Parallelisation of greedy algorithms for compressive sensing reconstruction
Compressive Sensing (CS) is a technique which allows a signal to be compressed at the same time as it is captured. The process of capturing and simultaneously compressing the signal is represented as linear sampling, which can encompass a variety of physical processes or signal processing. Instead of explicitly identifying redundancies in the source signal, CS relies on the property of sparsity in order to reconstruct the compressed signal. While linear sampling is much less burdensome than conventional compression, this is more than made up for by the high computational cost of reconstructing a signal which has been captured using CS. Even when using some of the fastest reconstruction techniques, known as greedy pursuits, reconstruction of large problems can pose a significant burden, consuming a great deal of memory as well as compute time.

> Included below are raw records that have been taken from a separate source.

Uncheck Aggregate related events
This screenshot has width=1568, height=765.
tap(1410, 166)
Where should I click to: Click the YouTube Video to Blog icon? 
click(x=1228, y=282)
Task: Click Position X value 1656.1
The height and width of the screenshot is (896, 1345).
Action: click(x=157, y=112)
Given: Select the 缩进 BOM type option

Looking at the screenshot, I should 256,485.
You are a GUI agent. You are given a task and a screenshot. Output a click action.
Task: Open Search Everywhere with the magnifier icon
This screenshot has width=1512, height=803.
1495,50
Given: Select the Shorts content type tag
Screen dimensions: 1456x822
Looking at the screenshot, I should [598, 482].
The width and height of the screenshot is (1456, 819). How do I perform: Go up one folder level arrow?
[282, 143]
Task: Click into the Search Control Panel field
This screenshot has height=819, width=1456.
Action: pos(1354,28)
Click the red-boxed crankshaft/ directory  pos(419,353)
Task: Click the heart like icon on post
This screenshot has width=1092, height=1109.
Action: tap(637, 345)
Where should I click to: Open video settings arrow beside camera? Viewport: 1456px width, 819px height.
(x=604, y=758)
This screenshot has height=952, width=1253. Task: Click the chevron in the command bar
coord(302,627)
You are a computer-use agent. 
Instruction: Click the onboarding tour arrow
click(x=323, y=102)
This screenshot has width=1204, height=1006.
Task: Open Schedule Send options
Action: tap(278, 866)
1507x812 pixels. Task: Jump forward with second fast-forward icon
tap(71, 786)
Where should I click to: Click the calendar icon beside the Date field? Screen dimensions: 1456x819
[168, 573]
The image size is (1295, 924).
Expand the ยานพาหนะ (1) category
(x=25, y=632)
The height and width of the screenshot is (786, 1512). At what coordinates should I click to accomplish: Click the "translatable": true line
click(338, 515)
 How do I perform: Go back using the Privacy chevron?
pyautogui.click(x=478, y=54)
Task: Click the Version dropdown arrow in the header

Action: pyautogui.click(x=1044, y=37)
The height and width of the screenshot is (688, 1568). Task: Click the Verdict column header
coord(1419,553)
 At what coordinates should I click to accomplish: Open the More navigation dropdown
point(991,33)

Parallel computing is the foundation of the field of High Performance Computing (HPC). Modern supercomputers are generally composed of large clusters of standard servers, with a dedicated low-latency high-bandwidth interconnect network. On such a cluster, an appropriately written program can harness vast quantities of memory and computational power. However, in order to exploit a parallel compute resource, an algorithm usually has to be redesigned from the ground up. In this thesis I describe the development of parallel variants of two algorithms commonly used in CS reconstruction, Matching Pursuit (MP) and Orthogonal Matching Pursuit (OMP), resulting in the new distributed compute algorithms DistMP and DistOMP. I present the results from experiments showing how DistMP and DistOMP can utilise a compute cluster to solve CS problems much more quickly than a single computer could alone. Speed-up of as much as a factor of 76 is observed with DistMP when utilising 210 workers across 14 servers, compared to a single worker. Finally, I demonstrate how DistOMP can solve a problem with a 429GB equivalent sampling matrix in as little as 62 minutes using a 16-node compute cluster.